▶ _THE TASK_:
Your response must be the entire set of entries, reproduced word for word.
##### SUPPLIED INFORMATION #####
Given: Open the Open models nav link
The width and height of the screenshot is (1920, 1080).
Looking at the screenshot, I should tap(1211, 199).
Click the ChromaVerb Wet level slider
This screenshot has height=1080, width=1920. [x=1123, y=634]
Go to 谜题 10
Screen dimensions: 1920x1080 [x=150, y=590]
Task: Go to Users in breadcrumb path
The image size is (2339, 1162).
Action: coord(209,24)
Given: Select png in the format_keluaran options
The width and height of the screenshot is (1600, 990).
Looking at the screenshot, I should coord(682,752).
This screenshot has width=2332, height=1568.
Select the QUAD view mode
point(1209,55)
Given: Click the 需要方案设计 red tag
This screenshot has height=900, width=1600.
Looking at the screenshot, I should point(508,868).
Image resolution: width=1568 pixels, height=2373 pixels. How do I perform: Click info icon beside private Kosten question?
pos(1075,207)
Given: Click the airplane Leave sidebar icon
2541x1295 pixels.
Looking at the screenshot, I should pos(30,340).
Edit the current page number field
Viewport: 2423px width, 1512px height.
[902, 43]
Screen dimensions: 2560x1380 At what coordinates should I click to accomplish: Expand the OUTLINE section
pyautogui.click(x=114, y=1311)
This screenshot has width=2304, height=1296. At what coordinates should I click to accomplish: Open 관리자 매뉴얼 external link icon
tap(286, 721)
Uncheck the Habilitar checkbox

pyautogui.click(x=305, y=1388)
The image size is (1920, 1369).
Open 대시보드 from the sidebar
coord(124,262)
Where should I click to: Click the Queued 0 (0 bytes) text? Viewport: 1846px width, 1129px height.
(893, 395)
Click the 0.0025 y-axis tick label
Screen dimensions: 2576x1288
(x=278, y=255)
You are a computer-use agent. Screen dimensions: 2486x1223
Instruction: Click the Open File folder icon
#####
▶ _RESULT OF THIS TASK_:
Given: Open the Open models nav link
The width and height of the screenshot is (1920, 1080).
Looking at the screenshot, I should tap(1211, 199).
Click the ChromaVerb Wet level slider
This screenshot has height=1080, width=1920. [x=1123, y=634]
Go to 谜题 10
Screen dimensions: 1920x1080 [x=150, y=590]
Task: Go to Users in breadcrumb path
The image size is (2339, 1162).
Action: coord(209,24)
Given: Select png in the format_keluaran options
The width and height of the screenshot is (1600, 990).
Looking at the screenshot, I should coord(682,752).
This screenshot has width=2332, height=1568.
Select the QUAD view mode
point(1209,55)
Given: Click the 需要方案设计 red tag
This screenshot has height=900, width=1600.
Looking at the screenshot, I should point(508,868).
Image resolution: width=1568 pixels, height=2373 pixels. How do I perform: Click info icon beside private Kosten question?
pos(1075,207)
Given: Click the airplane Leave sidebar icon
2541x1295 pixels.
Looking at the screenshot, I should pos(30,340).
Edit the current page number field
Viewport: 2423px width, 1512px height.
[902, 43]
Screen dimensions: 2560x1380 At what coordinates should I click to accomplish: Expand the OUTLINE section
pyautogui.click(x=114, y=1311)
This screenshot has width=2304, height=1296. At what coordinates should I click to accomplish: Open 관리자 매뉴얼 external link icon
tap(286, 721)
Uncheck the Habilitar checkbox

pyautogui.click(x=305, y=1388)
The image size is (1920, 1369).
Open 대시보드 from the sidebar
coord(124,262)
Where should I click to: Click the Queued 0 (0 bytes) text? Viewport: 1846px width, 1129px height.
(893, 395)
Click the 0.0025 y-axis tick label
Screen dimensions: 2576x1288
(x=278, y=255)
You are a computer-use agent. Screen dimensions: 2486x1223
Instruction: Click the Open File folder icon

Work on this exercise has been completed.